— What the task requires —
Among the entries below, one stretch runs from the line that contains "This screenshot has width=1923, height=541." through the line that contains "Task: Click the 挺括 shirt icon". Repeat that stretch exactly, ends included, and only that.

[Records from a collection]

━━━━━━

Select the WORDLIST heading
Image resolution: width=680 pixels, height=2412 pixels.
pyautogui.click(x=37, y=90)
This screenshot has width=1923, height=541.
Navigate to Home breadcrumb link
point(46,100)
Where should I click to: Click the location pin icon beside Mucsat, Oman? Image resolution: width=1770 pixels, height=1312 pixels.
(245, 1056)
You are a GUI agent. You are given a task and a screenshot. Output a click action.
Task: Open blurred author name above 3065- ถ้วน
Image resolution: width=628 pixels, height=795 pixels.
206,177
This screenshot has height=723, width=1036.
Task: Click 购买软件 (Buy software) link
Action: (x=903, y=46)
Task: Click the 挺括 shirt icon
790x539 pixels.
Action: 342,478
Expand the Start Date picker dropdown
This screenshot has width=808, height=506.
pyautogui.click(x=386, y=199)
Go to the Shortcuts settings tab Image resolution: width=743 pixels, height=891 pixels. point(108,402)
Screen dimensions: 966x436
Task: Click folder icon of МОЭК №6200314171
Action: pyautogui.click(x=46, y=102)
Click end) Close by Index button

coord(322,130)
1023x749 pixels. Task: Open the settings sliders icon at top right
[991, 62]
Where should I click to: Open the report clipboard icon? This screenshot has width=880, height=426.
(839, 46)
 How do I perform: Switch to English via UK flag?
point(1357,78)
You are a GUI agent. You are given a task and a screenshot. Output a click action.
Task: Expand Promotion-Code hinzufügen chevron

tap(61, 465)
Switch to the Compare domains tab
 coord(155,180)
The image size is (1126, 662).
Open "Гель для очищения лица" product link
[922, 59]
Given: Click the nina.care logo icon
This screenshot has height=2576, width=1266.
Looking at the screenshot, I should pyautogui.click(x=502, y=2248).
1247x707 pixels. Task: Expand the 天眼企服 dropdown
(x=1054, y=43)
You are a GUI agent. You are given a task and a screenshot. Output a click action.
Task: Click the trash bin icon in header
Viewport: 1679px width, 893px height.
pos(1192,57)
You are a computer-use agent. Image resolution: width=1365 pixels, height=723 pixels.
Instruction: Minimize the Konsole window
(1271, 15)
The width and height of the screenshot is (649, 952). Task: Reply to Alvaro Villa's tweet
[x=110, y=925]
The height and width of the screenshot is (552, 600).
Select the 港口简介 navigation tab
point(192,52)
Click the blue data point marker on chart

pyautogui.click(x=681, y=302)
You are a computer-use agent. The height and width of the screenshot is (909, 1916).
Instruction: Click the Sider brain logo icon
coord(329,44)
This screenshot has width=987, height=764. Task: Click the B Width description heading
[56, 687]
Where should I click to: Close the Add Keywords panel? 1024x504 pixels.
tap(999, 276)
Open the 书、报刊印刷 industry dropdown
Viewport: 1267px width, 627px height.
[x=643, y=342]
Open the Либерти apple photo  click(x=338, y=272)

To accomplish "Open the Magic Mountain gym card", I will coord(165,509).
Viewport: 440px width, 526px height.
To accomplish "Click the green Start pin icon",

━━━━━━

— Answer section —
This screenshot has width=1923, height=541.
Navigate to Home breadcrumb link
point(46,100)
Where should I click to: Click the location pin icon beside Mucsat, Oman? Image resolution: width=1770 pixels, height=1312 pixels.
(245, 1056)
You are a GUI agent. You are given a task and a screenshot. Output a click action.
Task: Open blurred author name above 3065- ถ้วน
Image resolution: width=628 pixels, height=795 pixels.
206,177
This screenshot has height=723, width=1036.
Task: Click 购买软件 (Buy software) link
Action: (x=903, y=46)
Task: Click the 挺括 shirt icon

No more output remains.